Now, this may well be true, but that’s not the real problem here. The problem is that this sort of thinking stops me writing. It’s another form of writer’s block, and a really nasty one, because the more you try to write the more your writing seems poorly contrived and the slower you manage to push it out.

Draft chapter 7 of No Time To Stand And Stare, titled ‘No Use Crying’, is just over 3800 words long but took ten days to write, thanks to the nagging feeling that it was simply awful. The story was a meandering nonsense and the characters were flat and lifeless. The dialogue was dull, the settings were soulless, the plot was puerile, the vocabulary was vapid, the construction was commonplace. In all, it was simply not worth pursuing – the only cure would be to ditch the whole thing and either start over or give it up as a lost cause altogether.
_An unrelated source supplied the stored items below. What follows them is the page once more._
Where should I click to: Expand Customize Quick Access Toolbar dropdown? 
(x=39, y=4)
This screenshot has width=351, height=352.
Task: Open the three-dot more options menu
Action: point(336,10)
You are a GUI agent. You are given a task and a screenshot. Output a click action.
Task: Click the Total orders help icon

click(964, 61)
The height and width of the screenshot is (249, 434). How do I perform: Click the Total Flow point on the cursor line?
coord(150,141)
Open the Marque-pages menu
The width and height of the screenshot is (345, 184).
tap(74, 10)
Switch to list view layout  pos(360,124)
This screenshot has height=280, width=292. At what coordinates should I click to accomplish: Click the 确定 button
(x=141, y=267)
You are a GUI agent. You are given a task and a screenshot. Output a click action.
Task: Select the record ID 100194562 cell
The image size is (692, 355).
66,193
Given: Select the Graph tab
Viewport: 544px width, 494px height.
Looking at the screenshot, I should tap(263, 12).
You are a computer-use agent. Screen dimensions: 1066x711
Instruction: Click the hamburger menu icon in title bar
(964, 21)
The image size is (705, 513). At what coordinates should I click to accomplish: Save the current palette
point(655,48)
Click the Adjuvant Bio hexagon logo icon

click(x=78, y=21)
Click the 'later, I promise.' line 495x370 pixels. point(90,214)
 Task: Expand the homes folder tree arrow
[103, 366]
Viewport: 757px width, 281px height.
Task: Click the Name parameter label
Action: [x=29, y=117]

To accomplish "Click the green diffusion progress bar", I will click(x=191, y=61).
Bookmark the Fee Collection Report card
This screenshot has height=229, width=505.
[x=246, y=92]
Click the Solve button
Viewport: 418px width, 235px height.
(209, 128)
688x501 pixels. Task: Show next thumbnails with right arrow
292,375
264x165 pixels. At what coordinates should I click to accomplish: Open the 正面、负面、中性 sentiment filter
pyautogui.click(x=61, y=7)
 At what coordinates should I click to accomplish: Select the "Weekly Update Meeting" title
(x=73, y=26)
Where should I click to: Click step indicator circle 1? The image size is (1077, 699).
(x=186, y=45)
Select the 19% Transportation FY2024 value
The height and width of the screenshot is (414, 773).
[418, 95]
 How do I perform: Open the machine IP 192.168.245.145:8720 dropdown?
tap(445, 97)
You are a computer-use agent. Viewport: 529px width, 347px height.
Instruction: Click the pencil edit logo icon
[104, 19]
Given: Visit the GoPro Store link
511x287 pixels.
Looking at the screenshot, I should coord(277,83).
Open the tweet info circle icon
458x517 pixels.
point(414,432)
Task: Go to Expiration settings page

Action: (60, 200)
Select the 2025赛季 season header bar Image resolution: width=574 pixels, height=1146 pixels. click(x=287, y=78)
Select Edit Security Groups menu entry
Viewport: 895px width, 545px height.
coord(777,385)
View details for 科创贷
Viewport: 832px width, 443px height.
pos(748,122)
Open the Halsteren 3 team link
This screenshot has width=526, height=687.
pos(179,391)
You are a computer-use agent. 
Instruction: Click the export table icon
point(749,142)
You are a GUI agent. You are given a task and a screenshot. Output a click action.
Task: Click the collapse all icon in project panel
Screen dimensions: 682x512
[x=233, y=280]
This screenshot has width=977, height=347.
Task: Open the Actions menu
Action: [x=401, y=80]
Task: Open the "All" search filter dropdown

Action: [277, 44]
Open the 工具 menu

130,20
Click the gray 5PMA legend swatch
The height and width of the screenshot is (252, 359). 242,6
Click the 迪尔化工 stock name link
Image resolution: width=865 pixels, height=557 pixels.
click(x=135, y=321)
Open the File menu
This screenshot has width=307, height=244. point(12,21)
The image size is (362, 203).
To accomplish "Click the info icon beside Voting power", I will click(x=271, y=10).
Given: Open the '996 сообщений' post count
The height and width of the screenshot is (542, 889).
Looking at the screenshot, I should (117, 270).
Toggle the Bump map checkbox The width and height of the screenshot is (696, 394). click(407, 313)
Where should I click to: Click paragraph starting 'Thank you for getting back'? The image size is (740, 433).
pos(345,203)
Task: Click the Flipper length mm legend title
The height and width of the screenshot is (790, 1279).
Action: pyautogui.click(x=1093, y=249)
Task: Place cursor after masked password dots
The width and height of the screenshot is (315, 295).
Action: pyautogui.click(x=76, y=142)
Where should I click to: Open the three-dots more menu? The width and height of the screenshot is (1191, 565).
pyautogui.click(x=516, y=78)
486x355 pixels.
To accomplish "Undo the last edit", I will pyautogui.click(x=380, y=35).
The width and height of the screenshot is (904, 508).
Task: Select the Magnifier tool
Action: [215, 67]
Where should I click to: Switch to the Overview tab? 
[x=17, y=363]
I did neither of these things, of course, but working through the belief that I was “The Worst Writer EVER!” was a real challenge.

The Solution?

It will come as no surprise that the only alternative to either starting over or giving up is to KEEP ON WRITING. Funnily enough that was part of the solution to the form of writer’s block I suffered in the previous chapter (see this post), and it will no doubt be a major part of overcoming other forms that will crop up in the future as well.

Naturally, keeping on writing, when I thought what I was writing was awful, turned out to be difficult. On a couple of days, I barely squeezed out more than 100 words before burying my head in the sand (aka ‘Surfing The Internet’) – my daily target is 1000 words – but at least I was writing something.

Trying to convince myself that it wasn’t dreadful and that I wasn’t the worst of all authors made no difference whatsoever. So, instead I decided to accept that I was writing rubbish, but it was FIRST DRAFT rubbish. Rubbish that I will transform into something merely average in future drafts. In short, I have deferred the problem for my future self to sort out, leaving me free to keep on writing…

… and just maybe I’ll find out it wasn’t that bad after all!